Au cours de l’année, les institutions de l’UE ont adopté plusieurs mesures d’exécution contre la Hongrie (voir section sur l’État de droit).

En août, une taxe spéciale de 25 pour cent sur le financement des organisations « appuyant l’immigration » a été introduite, n’exemptant que les partis politiques et les organisations internationales jouissant d’une immunité. 

Aucun accord n’a été conclu entre l’Université d’Europe centrale et le gouvernement hongrois pour garantir les activités de l’université en Hongrie, ce qui a poussé l’université à annoncer en décembre son déménagement à Vienne, en Autriche.

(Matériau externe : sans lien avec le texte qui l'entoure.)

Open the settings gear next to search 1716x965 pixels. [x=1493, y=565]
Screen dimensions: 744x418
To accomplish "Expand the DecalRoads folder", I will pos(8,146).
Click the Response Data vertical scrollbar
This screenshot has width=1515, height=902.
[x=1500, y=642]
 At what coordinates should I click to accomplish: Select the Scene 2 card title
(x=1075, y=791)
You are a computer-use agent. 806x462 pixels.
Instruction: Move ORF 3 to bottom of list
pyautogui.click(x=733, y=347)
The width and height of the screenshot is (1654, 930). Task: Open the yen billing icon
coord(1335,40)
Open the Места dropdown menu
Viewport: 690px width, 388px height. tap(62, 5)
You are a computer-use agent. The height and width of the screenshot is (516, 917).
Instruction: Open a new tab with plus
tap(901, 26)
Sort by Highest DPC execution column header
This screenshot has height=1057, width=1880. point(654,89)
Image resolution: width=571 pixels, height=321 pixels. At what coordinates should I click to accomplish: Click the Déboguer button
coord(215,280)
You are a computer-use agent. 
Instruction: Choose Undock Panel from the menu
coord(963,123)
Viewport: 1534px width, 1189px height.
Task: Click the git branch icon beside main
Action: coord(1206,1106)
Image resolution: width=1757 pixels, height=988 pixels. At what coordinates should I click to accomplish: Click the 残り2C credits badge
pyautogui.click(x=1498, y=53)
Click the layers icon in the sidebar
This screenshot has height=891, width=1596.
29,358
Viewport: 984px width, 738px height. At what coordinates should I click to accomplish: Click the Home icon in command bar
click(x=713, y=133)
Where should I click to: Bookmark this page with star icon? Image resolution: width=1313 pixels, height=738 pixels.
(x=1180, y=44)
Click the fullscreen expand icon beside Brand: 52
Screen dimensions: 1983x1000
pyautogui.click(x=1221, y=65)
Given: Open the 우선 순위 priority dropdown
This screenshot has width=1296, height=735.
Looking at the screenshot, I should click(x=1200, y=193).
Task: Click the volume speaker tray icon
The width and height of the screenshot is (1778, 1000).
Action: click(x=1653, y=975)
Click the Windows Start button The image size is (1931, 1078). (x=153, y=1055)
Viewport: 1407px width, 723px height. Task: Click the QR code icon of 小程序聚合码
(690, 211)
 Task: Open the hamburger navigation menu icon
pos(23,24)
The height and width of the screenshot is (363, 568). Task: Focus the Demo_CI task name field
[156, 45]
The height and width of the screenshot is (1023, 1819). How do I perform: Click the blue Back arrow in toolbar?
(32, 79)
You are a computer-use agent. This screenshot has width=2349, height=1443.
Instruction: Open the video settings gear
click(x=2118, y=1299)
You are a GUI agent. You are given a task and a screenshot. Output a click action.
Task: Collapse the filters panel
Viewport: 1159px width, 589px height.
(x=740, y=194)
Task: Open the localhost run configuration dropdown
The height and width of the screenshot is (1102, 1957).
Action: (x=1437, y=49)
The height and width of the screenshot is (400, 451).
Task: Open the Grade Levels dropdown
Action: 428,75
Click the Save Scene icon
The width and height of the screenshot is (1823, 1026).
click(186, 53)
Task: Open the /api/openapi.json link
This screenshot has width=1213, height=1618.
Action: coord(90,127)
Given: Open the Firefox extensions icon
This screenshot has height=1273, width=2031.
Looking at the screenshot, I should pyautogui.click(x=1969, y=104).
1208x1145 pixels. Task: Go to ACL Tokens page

Une loi sur les réunions publiques entrée en vigueur en octobre 2018 octroie à la police de plus amples pouvoirs pour interdire ou disperser les manifestations.

Le pays a connu une forte diminution des demandes d’asile en 2018, en grande partie parce qu’il est devenu presque impossible pour les demandeurs d’asile d’entrer sur le territoire hongrois pour solliciter une protection.

En août, les autorités avaient limité le nombre d’entrées de demandeurs d’asile à 1 ou 2 par jour, abandonnant à leur sort des milliers de personnes bloquées en Serbie dans des conditions déplorables. Au début du mois d’août, les autorités hongroises ont refusé de distribuer de la nourriture aux demandeurs d’asile se trouvant dans les zones de transit. À la suite d’une intervention en urgence de la Cour européenne des droits de l’homme, les autorités ont repris la distribution de nourriture.

Un amendement constitutionnel entré en vigueur en juillet restreint encore davantage l’accès à l’asile en interdisant explicitement « l’installation de populations étrangères » en Hongrie et en refusant d’accorder une protection à tout demandeur d’asile arrivant en Hongrie via un pays de transit que les autorités hongroises jugent sûr pour les demandeurs d’asile. En août, 3 119 personnes au total avaient déposé une demande d’asile et les autorités ont octroyé une protection internationale à un total de 320 personnes, dont 54 qui ont obtenu le statut de réfugié et 266 qui ont bénéficié de la protection subsidiaire.

Les Roms ont continué de faire l’objet de discriminations dans le domaine du logement, de l’éducation et du service public de soins de santé.

Un amendement constitutionnel adopté en juillet a criminalisé le fait d’être sans-abri, ignorant les critiques émises en juin par la Rapporteuse spéciale de l’ONU sur le droit à un logement convenable, lesquelles soulignaient que le plan était cruel et incompatible avec le droit relatif aux droits humains. Des personnes sans domicile fixe ont été poursuivies en justice après l’entrée en vigueur de la loi en octobre.